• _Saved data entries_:
-=-=-=-=-
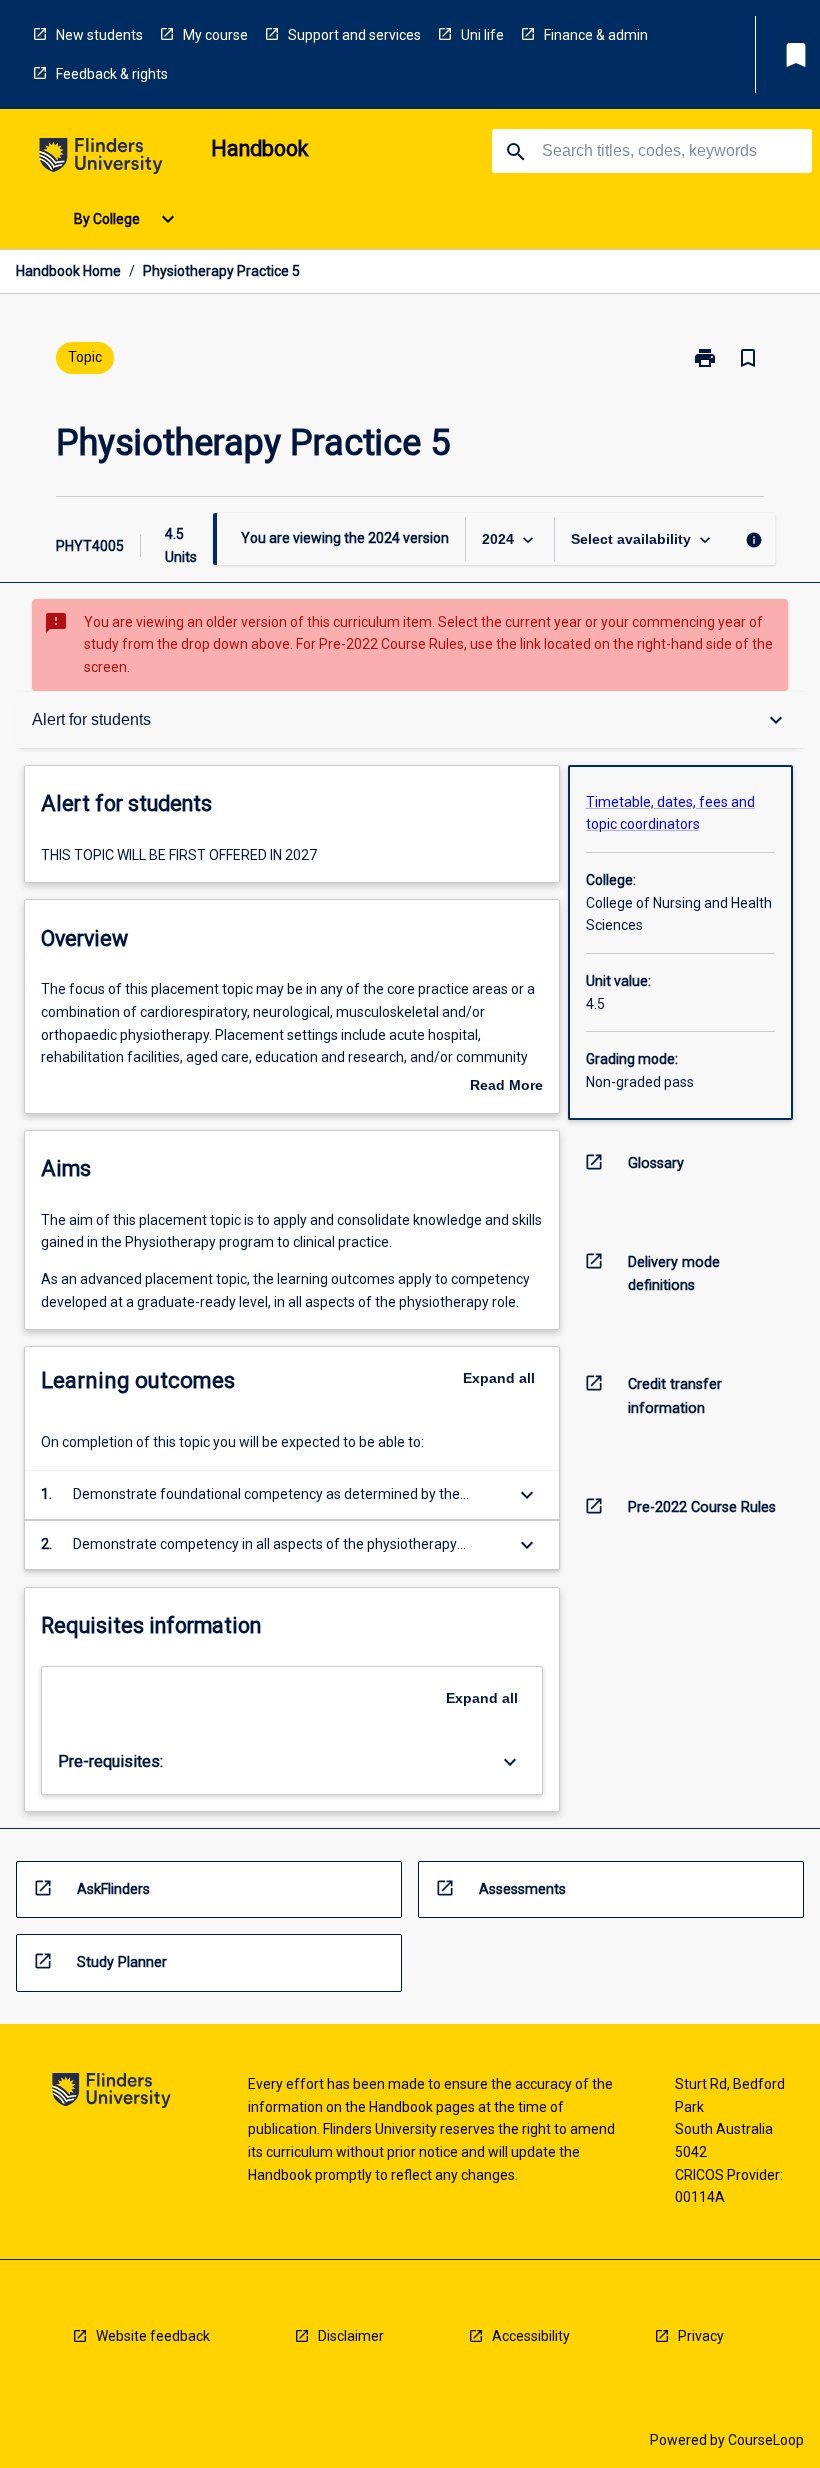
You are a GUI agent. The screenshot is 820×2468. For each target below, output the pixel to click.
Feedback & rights (112, 74)
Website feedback (153, 2336)
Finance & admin (596, 35)
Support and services (354, 35)
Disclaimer (351, 2336)
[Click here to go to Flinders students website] (101, 159)
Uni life (482, 35)
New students (99, 35)
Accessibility (531, 2336)
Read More (506, 1087)
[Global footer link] (111, 2093)
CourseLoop (766, 2440)
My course (215, 35)
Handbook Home (68, 271)
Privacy (701, 2336)
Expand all (499, 1378)
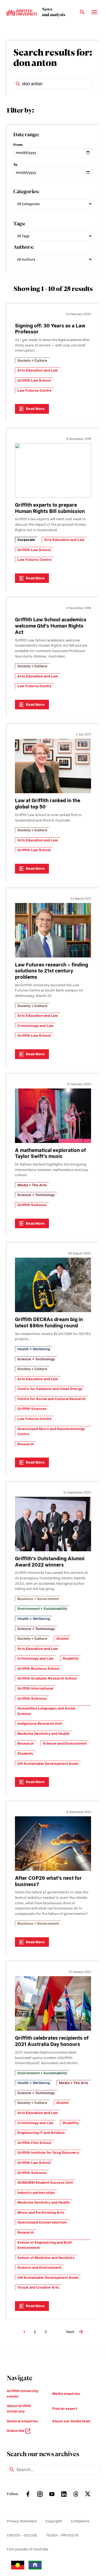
-=-=-=-=-
Excluding all pictures, print exactly and only the lines from the line with "Support and services (354, 35)" through the end of the records above, both ends included.

Support and services (354, 35)
Disclaimer (351, 2336)
[Click here to go to Flinders students website] (101, 159)
Uni life (482, 35)
New students (99, 35)
Accessibility (531, 2336)
Read More (506, 1087)
[Global footer link] (111, 2093)
CourseLoop (766, 2440)
My course (215, 35)
Handbook Home (68, 271)
Privacy (701, 2336)
Expand all (499, 1378)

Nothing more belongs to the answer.